- Origin: Braidwood, New South Wales, Australia
- Genres: Hip-hop, indie rock
- Labels: Bang Gang 12 Inches
- Members: Christopher Colonna Pia Colonna

= The Bumblebeez =

Australian musical group

The Bumblebeez (previously known as Bumblebeez 81) are an Australian indie duo, formed by Christopher Colonna and his sister Pia Colonna (AKA Queen ViLa). The band's music has been described as a "cut'n'paste collision of noisy hip-hop and rock." Their full-length debut album was Prince Umberto & The Sister of Ill, released in 2007.

==History==
The band was formed by Christopher Colonna and his sister Pia in Braidwood, New South Wales. The band was unearthed by the Australian radio station Triple J in 2002. Around the same time, they won a competition run by the ABC's short-lived Fly TV, making them the first to sign to the Fly Records label. In 2004, The Bumblebeez served as opener for Radiohead in Melbourne and Sydney.

The band released White Printz and Red Printz EP's, before compiling them into one album called The Printz for release in 2004.

The band released their first full-length album Prince Umberto and the Sister of Ill in September 2007, featuring the singles "Dr. Love" and "Rio". The album was selected as Triple J's "feature album," and nominated for a J Award on 28 November 2007. The album was mixed by Zdar of the French band Cassius.
In May 2011, the EP I'm a Cowboi was released.

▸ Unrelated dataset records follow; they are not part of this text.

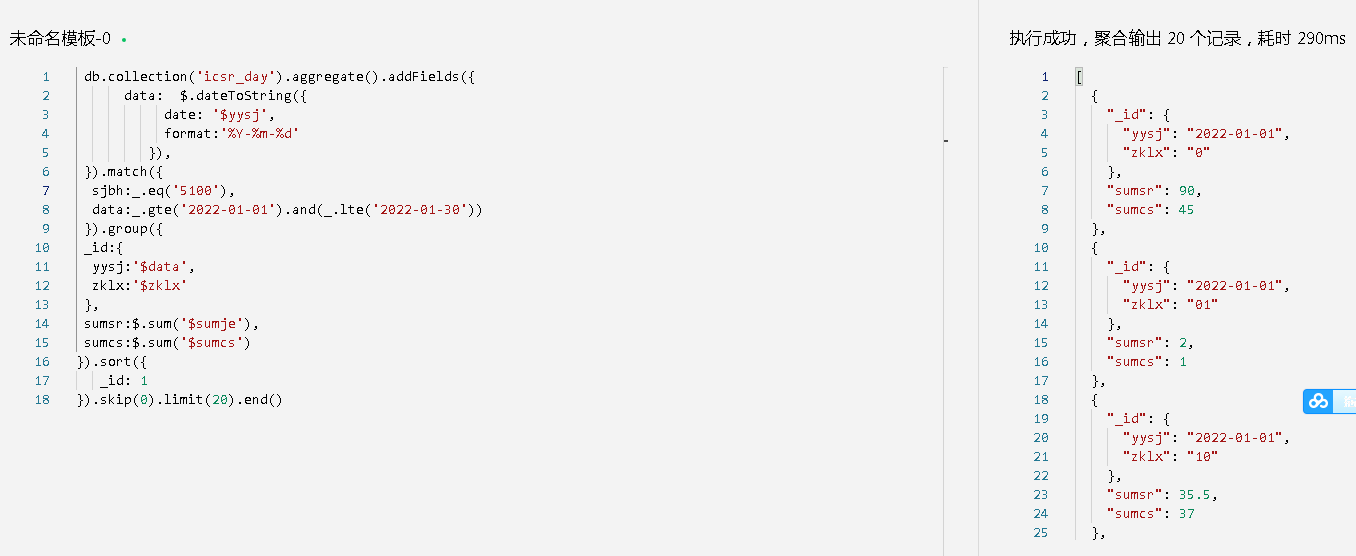The image size is (1356, 556).
Task: Click the label next to the cloud icon
Action: 1347,401
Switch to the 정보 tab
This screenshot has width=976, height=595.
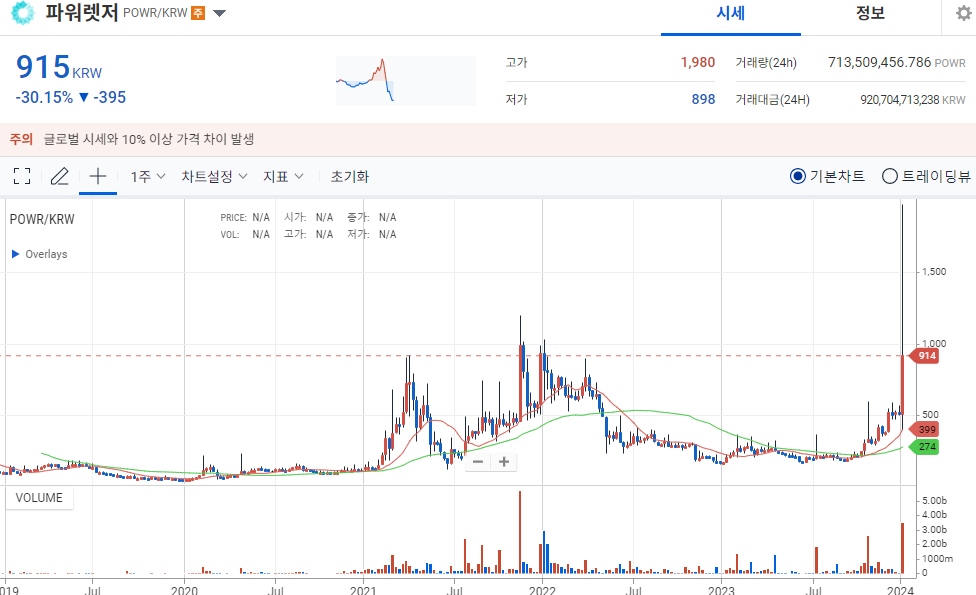tap(870, 12)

Their new single "Summer Bum" was premiered by Richard Kingsmill on his '2011' triple j show on Sunday 18 September.

==Discography==
===Albums===

List of albums, with Australian chart positions
| Title | Album details | Peak chart positions |
AUS
| Prince Umberto & The Sister Of Ill | Released: August 2007; Format: CD; Label: 81 Records, Modular (MODCD046); | 61 |

===Compilation albums===

List of EPs, with selected details
| Title | Details |
|---|---|
| The Printz | Released: 2004; Format: CD; Label: 81 Records, Modular (B0002346-12); |

===Extended plays===

List of EPs, with selected details
| Title | Details |
|---|---|
| White Printz E.P | Released: December 2002; Format: CD; Label: Fly Music (12662); |
| Red Printz E.P | Released: 2003; Format: CD; Label: 81 Records, Modular (MODEP007); |

===Charting singles===

List of charting single, with Australian chart positions
| Title | Year | Peak chart positions | Album |
AUS
| "Dr Love" | 2007 | 79 | Prince Umberto & The Sister Of Ill |

==Awards and nominations==
===APRA Awards===
The APRA Awards are presented annually from 1982 by the Australasian Performing Right Association (APRA), "honouring composers and songwriters". They commenced in 1982.

! Ref.

| Year | Nominee / work | Award | Result | Ref. |
|---|---|---|---|---|
| 2008 | "Dr Love" (Christopher Colonna, Pia Colonna) | Urban Work of the Year | Nominated |  |

===J Award===
The J Awards are an annual series of Australian music awards that were established by the Australian Broadcasting Corporation's youth-focused radio station Triple J. They commenced in 2005.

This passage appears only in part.